A quick little puzzle this week. (I tried to track down the original source, but reached a dead-end with a web search as the site that hosted it, a blogspot page under the name fivetriangles appears password protected, and no longer maintained). Anyway, here's the problem, and my (roundabout) way of solving it:
There are three identical triangles with aligned bases (in the original problem, it is stated they are equilateral, but I don't think that really matters; Any congruent triangles will do, and I'm going to use isoceles triangles in my solving). If we say that one triangle has the area A, what is the area of the two shaded regions?
What is the area of the shaded regions?

## Solving

I wanted to see if I could solve the problem using just similar triangles, and without using trigonometry.
Let's call the base of each triangle w, and extend the diagonal line further to align with the edge of the third triangle.
We can see the extended line continues on another ½w, and we'll normalize the height of the triangles to be 1.
We can draw two similar triangles, and this allows us to calculate the height h:
h / 3w = 1 / 2½w
h = 6/5
We can see three other congruent triangles which are similar to the larger triangle. Each of these small triangles is of height ⅓h.
Each of these little triangles is a scaled down version of the big triangles, and so we can see that x, is ⅙w (one sixth of the width of one of the triangles; this makes sense as the difference between the two large triangles is ½w, and this is equally divided into three). This gives w-x = ⅚w.
We need to calculate the altitude y of the red triangle.
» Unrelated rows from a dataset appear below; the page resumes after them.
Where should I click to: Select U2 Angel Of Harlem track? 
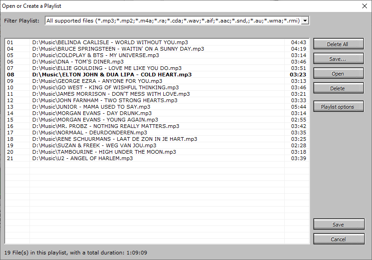83,158
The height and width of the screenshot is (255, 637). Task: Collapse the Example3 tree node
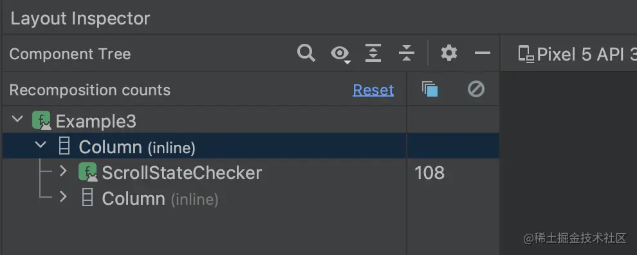(x=17, y=120)
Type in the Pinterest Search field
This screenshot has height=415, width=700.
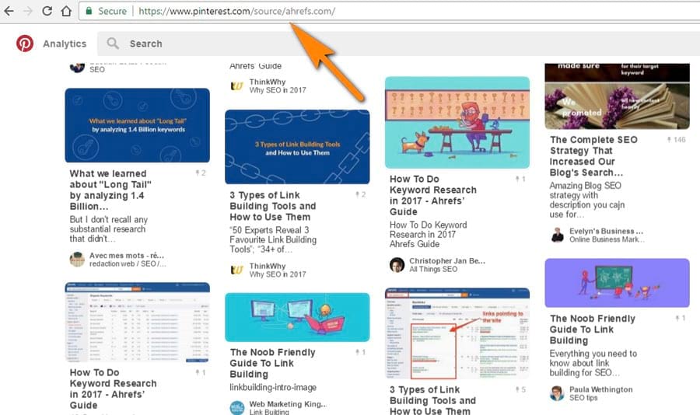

Again from similar triangles:
6y/5w = h/3w
y = 5h/18
But we already calculated h=6/5, so this gives the result that y=1/3.
We know the area of one triangle is A, and this is with an altitude of 1, and so the area of any triangle with the same base and altitude 1/3 (middle diagram above), will just be A/3. The complement of this is the triangle we want, and so this works out to be 2A/3. We are halfway there.
To work on the second triangular area, we revert back to the bigger picture and put a rectangle around the the two and half triangles and we can draw in the opposite diagonal. These cross in the middle (you can also convince yourself of this from rotational symmetery).
Again we see similar triangles. The top of the middle triangle is just a scaled down version of the left triangle.
Since it is half the altitude and with half the base, then it has a quarter of the area A.
From the similar nature, this quarter sized triangle will have a quarter of the area of his big brother; ¼ × ⅔A = ⅙A.

## Result

Putting this all together the two shaded regions = ⅔A + ⅙A = ⅚A.